MS NAS device plays well with others

18.09.2006

I tested Storage Server R2 during the course of a few weeks. I used two HP appliances -- a 1U ProLiant DL100 G2 with 450GB of RAID 5storage and a ProLiant ML310 with 750GB in RAID 5. I installed the ProLiant DL100 in a branch office setting, connecting back to the main office and the ML310 via IPSec VPN. Both appliances were also added to an existing Active Directory and DFS structure. Remember that admins must run the ADPREP utility and extend the schema on their domain before they can take advantage of the newest DFS-related features in R2.

No duplicates, please

One of the more interesting new features in Storage Server R2 is SIS (Single Instance Storage).
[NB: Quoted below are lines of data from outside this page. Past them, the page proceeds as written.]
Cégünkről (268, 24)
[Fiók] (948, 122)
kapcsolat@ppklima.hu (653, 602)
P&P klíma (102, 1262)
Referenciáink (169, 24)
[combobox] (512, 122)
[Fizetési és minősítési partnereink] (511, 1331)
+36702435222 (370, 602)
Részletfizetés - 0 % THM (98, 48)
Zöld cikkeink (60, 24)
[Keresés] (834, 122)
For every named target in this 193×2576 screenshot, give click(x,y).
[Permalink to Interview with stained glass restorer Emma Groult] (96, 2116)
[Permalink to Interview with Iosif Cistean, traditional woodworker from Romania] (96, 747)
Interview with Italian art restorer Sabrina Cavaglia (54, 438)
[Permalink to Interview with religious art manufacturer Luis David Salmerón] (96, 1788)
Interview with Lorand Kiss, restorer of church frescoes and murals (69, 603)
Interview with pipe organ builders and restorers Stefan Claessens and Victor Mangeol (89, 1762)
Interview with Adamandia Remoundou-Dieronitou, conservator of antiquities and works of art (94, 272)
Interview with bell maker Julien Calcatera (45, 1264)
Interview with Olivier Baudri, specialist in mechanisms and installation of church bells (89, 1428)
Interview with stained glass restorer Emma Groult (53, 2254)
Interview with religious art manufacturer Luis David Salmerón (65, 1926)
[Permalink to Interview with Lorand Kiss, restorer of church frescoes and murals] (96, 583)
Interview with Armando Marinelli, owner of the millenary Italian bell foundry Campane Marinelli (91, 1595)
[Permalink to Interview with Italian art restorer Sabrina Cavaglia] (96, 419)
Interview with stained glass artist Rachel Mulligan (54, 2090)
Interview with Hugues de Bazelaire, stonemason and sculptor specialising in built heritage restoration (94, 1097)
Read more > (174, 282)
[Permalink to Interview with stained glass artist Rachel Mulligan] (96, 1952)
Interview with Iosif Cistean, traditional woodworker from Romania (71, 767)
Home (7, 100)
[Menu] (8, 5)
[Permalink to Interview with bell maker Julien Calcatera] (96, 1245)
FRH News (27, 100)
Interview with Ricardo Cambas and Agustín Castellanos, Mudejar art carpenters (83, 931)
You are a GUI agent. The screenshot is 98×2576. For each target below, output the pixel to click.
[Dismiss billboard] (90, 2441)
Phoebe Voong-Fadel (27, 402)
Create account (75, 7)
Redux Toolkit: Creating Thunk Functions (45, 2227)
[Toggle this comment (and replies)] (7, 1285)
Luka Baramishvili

SIS automatically locates duplicate copies of files on volumes and replaces them with a pointer back to the original file. Duplicate files are identified based on file name, contents, and checksums to ensure all possible duplicates are found. The sparse links used as placeholders look just like the original files when viewed through Explorer, down to date stamps and file size. I like that even though the duplicate file is replaced with a pointer, file and folder permissions are not disrupted.

When enabled for a volume, a background task "crawls" the system, indexing and identifying each file. I did not notice any decrease in server response while the system was performing the initial inspection, and recognition seemed instantaneous as I created duplicate files and folders.

Admins can monitor the space savings obtained by SIS through the MMC-based Storage Management UI. Using SIS on its own servers, Microsoft was able to gain a total space savings of more than 14TB across 269 servers -- my dataset was much smaller, but I saw immediate savings nonetheless. Admins can also filter out specific file types, such as audio, that they don't want to be indexed by SIS.